Predicted net reservoir thickness derived from the seismic data only.
Amplitude versus offset (AVO) solved one of the early problems with bright spots: distinguishing between amplitudes caused by strong lithology variations from those caused by the presence of hydrocarbons. The driving force behind AVO analysis is identifying strong impedance contrasts that also have strong Vp/Vs ratio changes across the acoustic boundary. In its most simplistic form, AVO does this very well, but it too suffers from the domination of Vp in reservoir delineation. AVO will also be anomalous in zones of low hydrocarbon saturation and in poor quality reservoirs.

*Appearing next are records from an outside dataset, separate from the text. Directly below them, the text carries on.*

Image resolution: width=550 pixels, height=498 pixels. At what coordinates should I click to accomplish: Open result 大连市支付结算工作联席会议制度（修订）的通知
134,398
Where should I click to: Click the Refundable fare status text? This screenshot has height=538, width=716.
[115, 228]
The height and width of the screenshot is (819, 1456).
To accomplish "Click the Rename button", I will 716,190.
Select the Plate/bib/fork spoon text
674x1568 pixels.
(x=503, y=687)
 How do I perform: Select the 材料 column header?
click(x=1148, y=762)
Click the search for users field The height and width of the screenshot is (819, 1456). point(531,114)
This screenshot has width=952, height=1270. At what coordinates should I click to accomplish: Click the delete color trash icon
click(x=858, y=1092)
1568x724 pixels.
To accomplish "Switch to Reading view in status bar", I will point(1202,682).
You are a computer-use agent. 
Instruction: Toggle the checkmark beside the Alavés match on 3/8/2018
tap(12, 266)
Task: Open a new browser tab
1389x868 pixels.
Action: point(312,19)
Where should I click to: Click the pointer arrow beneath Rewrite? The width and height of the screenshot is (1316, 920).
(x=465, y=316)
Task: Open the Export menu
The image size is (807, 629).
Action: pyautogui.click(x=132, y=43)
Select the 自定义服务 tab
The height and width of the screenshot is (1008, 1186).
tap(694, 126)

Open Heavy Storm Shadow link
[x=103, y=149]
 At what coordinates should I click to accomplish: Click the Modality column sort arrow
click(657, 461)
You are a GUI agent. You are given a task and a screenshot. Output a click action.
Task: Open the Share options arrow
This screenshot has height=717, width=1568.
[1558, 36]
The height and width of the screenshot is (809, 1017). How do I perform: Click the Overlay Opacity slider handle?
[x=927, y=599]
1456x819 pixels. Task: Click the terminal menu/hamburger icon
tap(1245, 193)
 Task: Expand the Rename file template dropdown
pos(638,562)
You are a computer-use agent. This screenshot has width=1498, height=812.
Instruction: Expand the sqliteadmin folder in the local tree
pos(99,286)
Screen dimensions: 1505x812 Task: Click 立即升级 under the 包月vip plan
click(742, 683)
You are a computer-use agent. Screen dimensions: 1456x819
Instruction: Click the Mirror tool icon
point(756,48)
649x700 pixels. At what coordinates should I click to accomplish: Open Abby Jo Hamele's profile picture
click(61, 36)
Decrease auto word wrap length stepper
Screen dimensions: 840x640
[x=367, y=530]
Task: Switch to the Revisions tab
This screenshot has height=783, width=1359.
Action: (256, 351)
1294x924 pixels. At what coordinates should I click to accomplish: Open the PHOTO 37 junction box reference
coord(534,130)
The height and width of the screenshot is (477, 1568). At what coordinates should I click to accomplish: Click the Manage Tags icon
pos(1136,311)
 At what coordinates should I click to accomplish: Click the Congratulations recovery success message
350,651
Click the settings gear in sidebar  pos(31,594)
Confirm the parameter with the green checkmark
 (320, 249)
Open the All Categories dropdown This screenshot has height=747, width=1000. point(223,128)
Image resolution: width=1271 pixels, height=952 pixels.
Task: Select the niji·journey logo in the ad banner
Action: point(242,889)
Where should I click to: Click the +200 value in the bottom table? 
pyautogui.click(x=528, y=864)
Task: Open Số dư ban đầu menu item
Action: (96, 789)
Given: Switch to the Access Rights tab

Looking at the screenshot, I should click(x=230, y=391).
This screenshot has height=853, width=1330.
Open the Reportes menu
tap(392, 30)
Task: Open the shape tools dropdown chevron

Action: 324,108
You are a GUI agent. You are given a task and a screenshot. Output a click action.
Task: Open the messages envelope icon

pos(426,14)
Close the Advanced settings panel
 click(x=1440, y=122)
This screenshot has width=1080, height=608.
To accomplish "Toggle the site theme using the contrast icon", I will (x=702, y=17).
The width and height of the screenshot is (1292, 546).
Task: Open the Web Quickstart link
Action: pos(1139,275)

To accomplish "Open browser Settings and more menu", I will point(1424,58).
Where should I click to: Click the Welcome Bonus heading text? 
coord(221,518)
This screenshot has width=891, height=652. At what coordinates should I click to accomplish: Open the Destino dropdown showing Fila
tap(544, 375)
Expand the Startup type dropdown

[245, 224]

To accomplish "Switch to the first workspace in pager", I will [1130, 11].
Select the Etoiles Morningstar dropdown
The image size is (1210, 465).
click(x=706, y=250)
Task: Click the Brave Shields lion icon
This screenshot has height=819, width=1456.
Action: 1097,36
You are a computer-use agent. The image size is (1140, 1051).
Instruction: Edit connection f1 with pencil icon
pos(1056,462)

Recent advances in many aspects of geophysics have allowed us to push AVO further. Density and Vs are much more stable reservoir parameters than Vp. Of the two, density is more often measured directly. Unlike stacked data, which is the measure of one variable (amplitude), AVO measures many variables. Proper interpretation and manipulation of the data can yield maps that are dominated by one or more of the rock property changes.
Maps that are processed to highlight areas of strong density contrast look very different from standard amplitude maps. The density contrast map over the study area looks very different from the amplitude map. The A5 and B1 wells that appeared to be updip of the water contact are on the outer edge of the density anomaly. The A1 well that watered out also sits in a zone of poor density contrast, also visible is a strong N-S trend in the anomaly indicating strong stratigraphic variations along this trend. The wells with the cleanest sands sit along the trends with the strongest density contrast.
A time-isopach map created from the top and base of the reservoir can show how thick (in time) the reservoir may be. To get the information into depth, an interval velocity must be incorporated. The outcome is a good estimate of the gross reservoir thickness. However, the economics of a field are based on the net ft of pay in place, and the difficulty of producing the hydrocarbon from the rock. The density contrast map helps with some of the questions about ease of production and hints at net thickness variations.
Gross thickness also fills in some of the gaps, but variations in net/gross ratio commonly range from 80% to 20%, the later being unproductive. The amplitude and temporal thickness of a seismic response are closely linked. Amplitudes are strongest when the top and bottom of a bed are resolved. By performing the two analyses together and incorporating AVO information where available, an estimate of net thickness variation is extracted from the data.
The net thickness map is an uncalibrated product generated from the seismic data only. Although the absolute numbers do not tie perfectly, the strong variation in net thickness found in the field is predicted from the seismic data. The thickest and thinnest net areas are properly identified on the map, and an N-S trend similar to the one found on the density map, is also visible.
Given the tools that are available today to the explorationist, reservoir identification and exploitation is possible with a higher degree of accuracy than ever before. Using only amplitude to choose the best five drilling locations, a total of 260 ft of net pay would have been found in four producing wells. By incorporating the AVO and net thickness information, the first five wells would have found 502 ft of net pay in five producing wells, an increase of almost 2:1 over just amplitude analysis.
Tougher times require that we use all the tools at our disposal when evaluating acreage for production. Amplitude analysis alone does not have the ability to discriminate the complexities of a reservoir. No one tool really does. Amplitude analysis integrated in with other geophysical tools, like AVO and thickness work, can provide us with a much clearer picture of the suburface geology.